ATI LPN
PN ATI Capstone Proctored Comprehensive Assessment 2020 B
1. A nurse is caring for an older adult patient who is disoriented and has a history of falls. What actions should the nurse take?
- A. Place the bed in the lowest position, instruct the patient to remain in bed, ensure the bedside table is within reach.
- B. Instruct the patient to use the call light, apply an ambulation alarm to the patient’s leg, check on the patient hourly.
- C. Assign a sitter to monitor the patient, raise the bed rails, provide the patient with a call button.
- D. Check on the patient every two hours, provide verbal reminders to use the call light, lock the bed wheels.
Correct answer: B
Rationale: In this scenario, the correct actions for the nurse to take involve ensuring patient safety and fall prevention measures. Choice B is the correct answer because instructing the patient to use the call light allows them to signal for help, applying an ambulation alarm helps detect movement, and checking on the patient hourly increases monitoring frequency. These actions are essential for preventing falls in a disoriented patient with a history of falls. Choices A, C, and D are incorrect: A does not provide adequate monitoring or fall prevention measures, C relies solely on assigning a sitter without utilizing technological aids, and D lacks continuous monitoring and specific fall prevention strategies.
2. A nurse is assessing a client who has a chest tube following a thoracotomy. Which of the following findings requires intervention by the nurse?
- A. Tidaling with spontaneous respirations
- B. Drainage collection chamber is 1/3 full
- C. 1 cm of water present in the water seal chamber
- D. Suction chamber pressure of -20 cm H2O
Correct answer: C
Rationale: The correct answer is C. There should be 2 cm of water in the water seal chamber of the chest tube system. A level of 1 cm may indicate a leak or compromised functionality that requires intervention. Choices A, B, and D are not findings that necessarily require immediate intervention. Tidaling with spontaneous respirations is an expected finding, the drainage collection chamber being 1/3 full is within normal limits, and a suction chamber pressure of -20 cm H2O indicates appropriate suction for chest drainage.

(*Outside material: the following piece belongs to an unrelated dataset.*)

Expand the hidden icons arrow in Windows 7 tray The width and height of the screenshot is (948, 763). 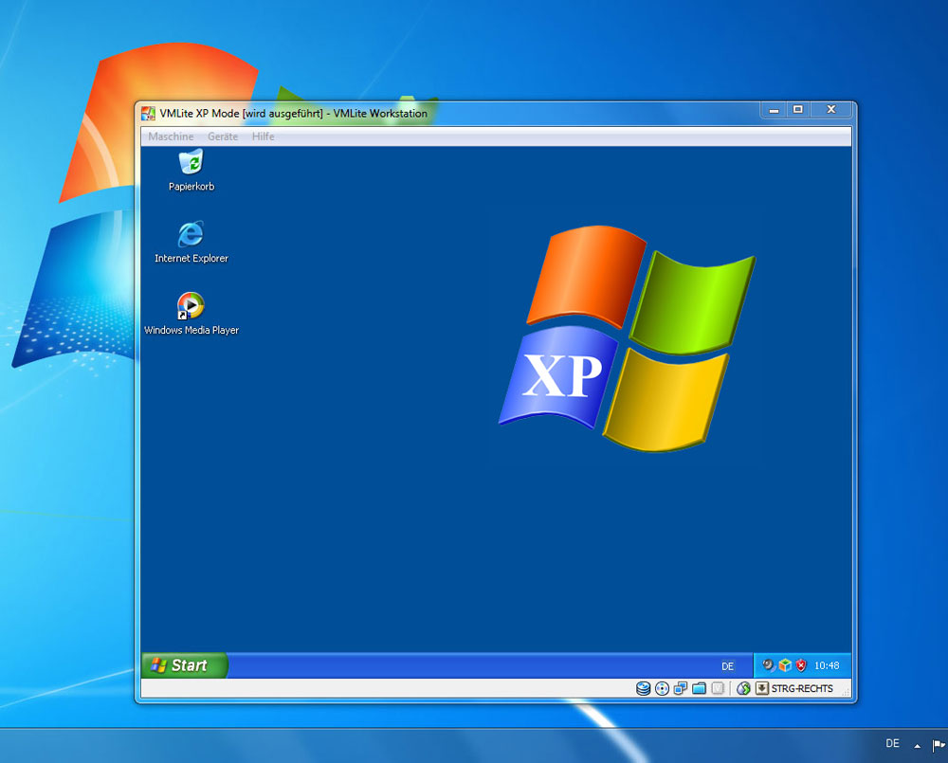point(917,746)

3. A client has been prescribed amlodipine for hypertension. Which of the following adverse effects should the nurse instruct the client to report?
- A. Dry cough
- B. Dizziness
- C. Rash
- D. Headache
Correct answer: B
Rationale: The correct answer is B: 'Dizziness.' Amlodipine, a calcium channel blocker used for hypertension, can cause dizziness due to its blood pressure-lowering effects. It is crucial for clients to report dizziness to their healthcare provider as it may indicate hypotension. Dry cough (choice A) is more commonly associated with ACE inhibitors, rash (choice C) may be seen in allergic reactions, and headache (choice D) is a less common side effect of amlodipine.
4. A nurse is caring for a client who has a deep vein thrombosis (DVT). Which of the following interventions should the nurse include in the plan of care?
- A. Encourage the client to ambulate frequently.
- B. Apply warm, moist compresses to the affected leg.
- C. Massage the affected leg.
- D. Place the client in a supine position.
Correct answer: B
Rationale: The correct intervention for a client with deep vein thrombosis (DVT) is to apply warm, moist compresses to the affected leg. This helps alleviate pain and improve circulation in the affected area, aiding in the treatment of DVT. Encouraging the client to ambulate frequently (Choice A) is contraindicated as it can dislodge the clot and lead to complications. Massaging the affected leg (Choice C) is also contraindicated as it can dislodge the clot and potentially cause an embolism. Placing the client in a supine position (Choice D) is not specifically indicated for DVT treatment; elevation of the affected leg is preferred over placing the client completely supine.
5. A nurse is caring for a client prescribed digoxin. Which of the following should alert the nurse to possible digitalis toxicity?
- A. Anorexia and weakness
- B. Hyperactivity and hunger
- C. Tachycardia and increased urination
- D. Polyphagia and polydipsia
Correct answer: A
Rationale: Corrected Rationale: Digitalis toxicity is a serious complication of digoxin therapy, particularly in older adults. Early symptoms include anorexia, nausea, and generalized weakness. Anorexia and weakness are common indicators of digitalis toxicity. Hyperactivity, hunger, tachycardia, increased urination, polyphagia, and polydipsia are not typical signs of digitalis toxicity. Monitoring for anorexia and weakness can help detect toxicity early and prevent life-threatening arrhythmias.